Bôinbôshoku

« Bôinbôshoku » (暴飲暴食) c’est un yojijukugo.

Les yojijukugo sont des expressions (parfois idiomatiques) formées de quatre kanji.

Celle-ci veut dire « boire et manger à s’en faire péter la panse ».
J’adore cette expression, c’est mon leitmotiv, ma philosophie, mon code de conduite, le principe régissant ma vie (bref, je crois que vous avez compris). Même lorsqu’une journée s’annonce mauvaise, je me dis que je mangerai au moins deux fois et cette seule pensée suffit à me réconforter.

Français, Européens, Occidentaux, vous devez savoir une chose au sujet du Japon : ON VOUS MENT ! Quand vous pensez à la nourriture japonaise, ce qui vous vient à l’esprit en premier lieu, ce sont sûrement les sushi, les algues et le tofu. Est-ce qu’on vous parle des bouillons de nouilles à base de graisse animale, de porc pané ou de poulet frit ? Non !
Et pourtant, ce sont parmi les choses qui se trouvent le plus facilement quand on mange à l’extérieur. Lo m’a fait découvrir un restaurant à Nakano où ils faisaient absolument TOUT frire, de l’asperge au champignon en passant par les œufs de caille.

Les Japonais vouent une véritable passion à la nourriture, il suffit d’allumer la télé pour s’en convaincre : les émissions culinaires et les reportages où l’on suit tel animateur tester tel restaurant sont légions. Quant aux publicités, je n’en parle même pas…
Ils arriveraient presque à rendre une dégustation de steak pornographique et je me surprends souvent à saliver de manière inconsciente devant le poste.

J’en ai déduit une théorie qui pourrait expliquer l’intérêt réciproque et l’amitié que se portent nos deux pays en dépit de nos différences : il y a une passion commune entretenue vis-à-vis de nos gastronomies respectives.
Le Japonais aime manger autant que le Français, voire plus.

Il y a de la nourriture à chaque coin de rue à Tôkyô. Partout ! Tout le temps ! Et il y a en a pour tous les goûts. Ce qui est très dangereux pour les gens comme moi, c’est que ça n’est pas cher. On peut bien manger dehors (tant en termes de qualité que de quantité) pour 1000 yens.
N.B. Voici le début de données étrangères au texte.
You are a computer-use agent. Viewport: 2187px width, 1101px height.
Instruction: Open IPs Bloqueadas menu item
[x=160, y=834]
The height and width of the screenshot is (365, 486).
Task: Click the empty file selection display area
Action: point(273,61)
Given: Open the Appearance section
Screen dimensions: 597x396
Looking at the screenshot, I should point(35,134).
Certains restaurants – de viande, surtout – appliquent le principe du « à volonté » où pour un tarif déterminé, vous consommez tout ce que vous pouvez pendant une durée limitée. Quand j’ai signé mon contrat de travail, nous sommes allées avec Lo manger un sukiyaki (sorte de fondue de bœuf) pour fêter l’événement : pendant 1h20, la viande, les œufs, le riz et une variété incroyable de légumes étaient à volonté pour une somme tout à fait raisonnable.
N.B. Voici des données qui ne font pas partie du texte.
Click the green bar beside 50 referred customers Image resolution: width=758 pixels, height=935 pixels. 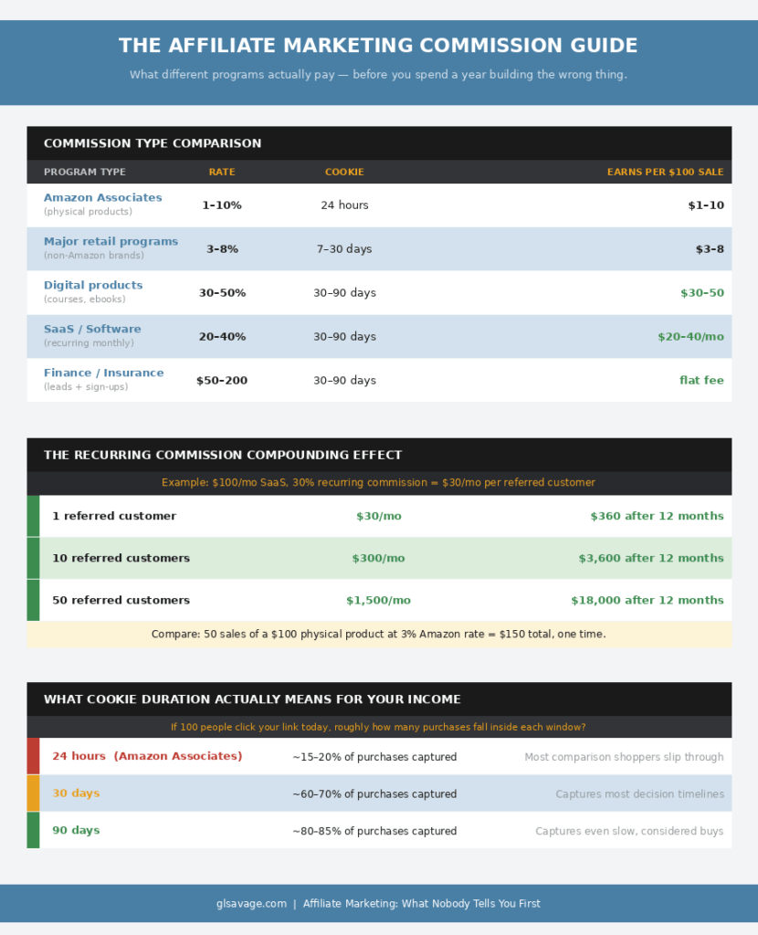(34, 600)
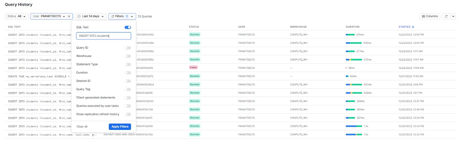Enable the Statement Type filter
The width and height of the screenshot is (460, 145).
click(128, 64)
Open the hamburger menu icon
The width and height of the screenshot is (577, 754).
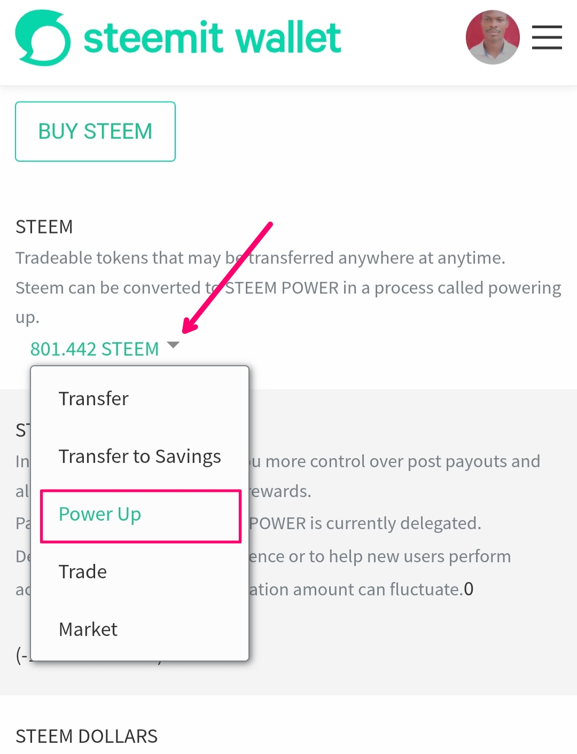[547, 37]
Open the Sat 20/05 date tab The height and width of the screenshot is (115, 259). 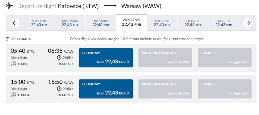pyautogui.click(x=224, y=23)
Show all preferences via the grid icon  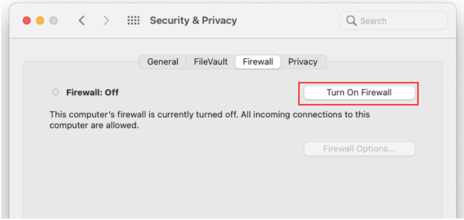click(133, 21)
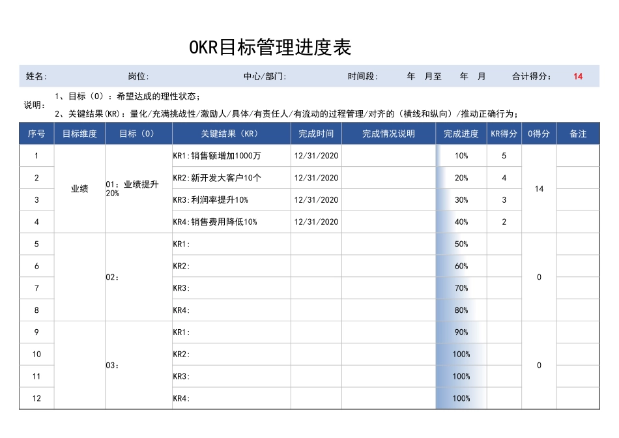Viewport: 619px width, 438px height.
Task: Click the empty 完成情况说明 cell for row 1
Action: [x=388, y=156]
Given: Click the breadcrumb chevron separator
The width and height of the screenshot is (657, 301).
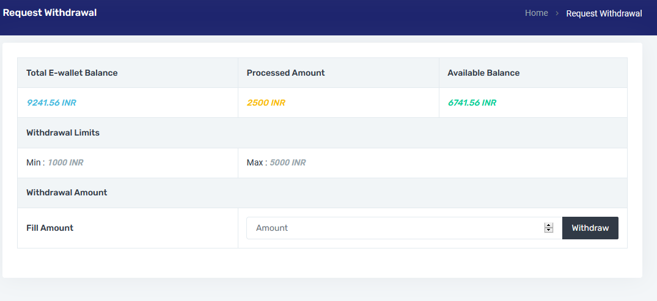Looking at the screenshot, I should (557, 13).
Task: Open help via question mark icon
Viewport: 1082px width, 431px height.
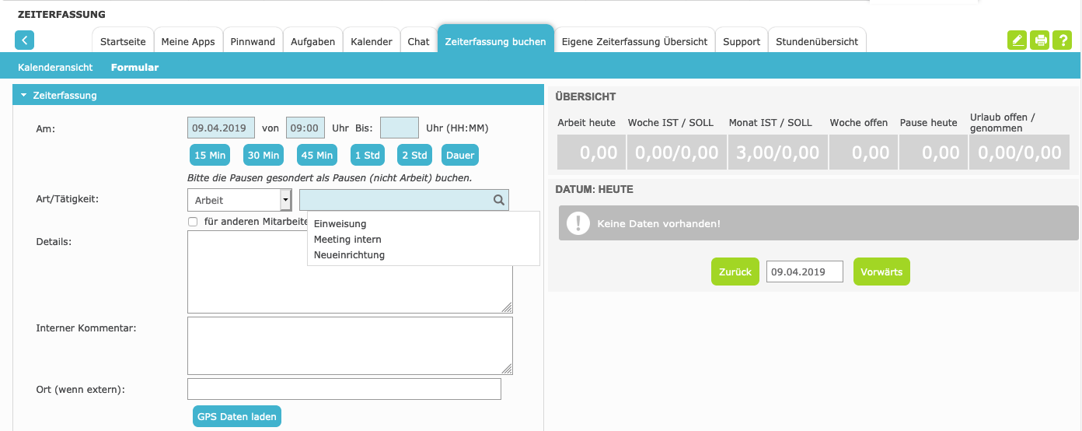Action: (1062, 41)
Côté sucre, on trouve les mêmes cochonneries qu’en Occident (et même plus encore puisque une des caractéristiques du Japon est de s’approprier les produits étrangers pour les réadapter à leur sauce). Le choix en termes de friandises purement japonaises est plus limité. Il y a les deux incontournables : le mochi (la pâte de riz) et le anko (la pâte de haricot rouge). La base, c’est de fourrer le premier avec le second mais c’est quasiment déclinable à l’infini donc on arrive à ne pas s’en lasser. J’ai développé une addiction aux dango (brochettes de mochi) recouverts de pâte de sésame noir (j’alterne avec les Choco Cro…)
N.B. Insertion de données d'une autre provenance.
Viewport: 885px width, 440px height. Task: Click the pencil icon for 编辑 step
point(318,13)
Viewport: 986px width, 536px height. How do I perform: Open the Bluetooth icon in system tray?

Autant, si je me suis montrée tout à fait raisonnable au sujet de la boisson depuis mon arrivée ici, je ne peux clairement pas en dire autant au sujet de la nourriture.
Je ne suis pas vraiment matérialiste de base et puis je ne vois pas l’intérêt de me charger avec des babioles alors que j’ai pris peu de bagages donc je ne fais pas vraiment de dépenses… Sauf sur la nourriture où je me fais vraiment plaisir. Je dois tout de même rester vigilante car j’avais pris 7 kg lors de ma première année (dangereux, vous dis-je).

Ces derniers temps, j’ai pourtant senti que mon corps me réclamait plus de légumes.
Qui plus est, si je continuais à ce rythme, j’allais :

  1. Devenir dodue
  2. Avoir des carences
  3. Ne plus avoir d’économies
  4. Un peu des trois

J’ai donc acheté une boîte à bento au 100 yens shop, bien décidée à préparer mes déjeuners pour le travail. Le truc, c’est que je n’ai jamais été une acharnée de la cuisine. Je suis bien plus douée pour ce qui est de savourer celle des autres. Déjà en France, je devais en grande partie ma survie alimentaire à Picard. Puis je me suis rendue compte qu’il était encore moins facile de cuisiner dans un pays où on ne trouve pas les mêmes condiments ni aromates, ça implique presque de repartir de zéro, même si avec le peu que je sais, ça veut dire pas bien loin.
Je n’étais pas sûre d’en avoir la volonté mais comme je ne pensais pas tenir bien longtemps psychologiquement à base de tofu, radis, concombre et carotte crue, j’ai demandé à Google « easy and healthy japanese recipes », « cooking japanese food for dummies » et « one pot japanese recipes » (je veux bien faire des efforts mais il ne faut pas qu’en plus, il y ait trop de vaisselle, ho !)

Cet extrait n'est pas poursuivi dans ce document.